I'm trying to create several dataframes using the code below. My problem is the following, I have a list of names (lista_names), one dataframe (df1), and I would like to create one dataframe for each name in my list. In each of these new dataframes, one of the columns would be the Levenshtein distance between one name in my list and all names in the dataframe df1. Thus, in the end I would have n new dataframes, where n is the number of names in my list. Here is my code:
lev = pd.DataFrame({'Levenshtein':0,'n_ordem':0,'nome_ea':'a','nome_censo':'a'}, index = [1])
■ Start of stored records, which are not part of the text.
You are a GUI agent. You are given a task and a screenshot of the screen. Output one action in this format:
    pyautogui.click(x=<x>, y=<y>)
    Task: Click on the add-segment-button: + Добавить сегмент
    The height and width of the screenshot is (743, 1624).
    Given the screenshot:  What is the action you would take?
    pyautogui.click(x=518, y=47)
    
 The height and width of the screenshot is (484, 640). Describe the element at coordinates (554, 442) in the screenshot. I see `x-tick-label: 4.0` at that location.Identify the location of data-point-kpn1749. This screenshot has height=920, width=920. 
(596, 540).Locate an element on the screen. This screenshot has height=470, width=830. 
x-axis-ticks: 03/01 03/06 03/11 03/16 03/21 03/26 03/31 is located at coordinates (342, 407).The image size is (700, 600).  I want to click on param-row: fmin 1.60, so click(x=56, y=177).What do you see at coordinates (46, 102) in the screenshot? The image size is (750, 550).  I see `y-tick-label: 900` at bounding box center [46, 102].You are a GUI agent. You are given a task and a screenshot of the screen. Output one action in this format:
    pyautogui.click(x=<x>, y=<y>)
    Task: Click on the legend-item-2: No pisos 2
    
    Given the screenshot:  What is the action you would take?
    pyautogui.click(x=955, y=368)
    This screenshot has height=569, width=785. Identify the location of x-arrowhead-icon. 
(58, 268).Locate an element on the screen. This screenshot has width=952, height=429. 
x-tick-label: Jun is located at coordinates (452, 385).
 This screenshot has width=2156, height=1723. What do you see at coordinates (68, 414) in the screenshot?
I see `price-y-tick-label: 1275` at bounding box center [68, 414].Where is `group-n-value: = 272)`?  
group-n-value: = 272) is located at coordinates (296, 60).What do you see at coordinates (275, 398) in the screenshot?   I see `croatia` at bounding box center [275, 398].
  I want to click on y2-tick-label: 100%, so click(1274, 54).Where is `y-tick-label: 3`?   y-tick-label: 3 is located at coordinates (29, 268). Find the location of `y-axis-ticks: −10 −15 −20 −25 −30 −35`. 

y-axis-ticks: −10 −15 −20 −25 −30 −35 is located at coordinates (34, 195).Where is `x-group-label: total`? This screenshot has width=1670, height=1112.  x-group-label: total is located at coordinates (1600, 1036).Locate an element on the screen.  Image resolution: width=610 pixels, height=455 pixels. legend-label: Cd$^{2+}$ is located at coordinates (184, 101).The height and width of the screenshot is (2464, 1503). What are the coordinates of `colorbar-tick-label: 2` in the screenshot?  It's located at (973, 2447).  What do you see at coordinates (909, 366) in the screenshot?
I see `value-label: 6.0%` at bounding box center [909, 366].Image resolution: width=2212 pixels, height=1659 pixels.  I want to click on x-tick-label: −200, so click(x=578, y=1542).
for i in range(0,len(lista_names)):
for k in range(0,len(df1)):
if isinstance(df1['nome_comp'][k],str):
if Levenshtein.distance(lista_names[i], df1['nome_comp'][k])<=21:
lev = lev.append({'Levenshtein':Levenshtein.distance(lista_names[i], df1['nome_comp'][k]),
'n_ordem': df1['n_ordem'][k], 'nome_ea': lista_names[i],'nome_censo': df1['nome_comp'][k]},
ignore_index = True)
lev.drop(0, axis=0, inplace = True)
lev.to_csv('levenshtein.csv')
Although this solution works, it is too slow and it fails to build the csv file even after 2 days running in my PC. Is there a way to make it faster?
Edit1: n=291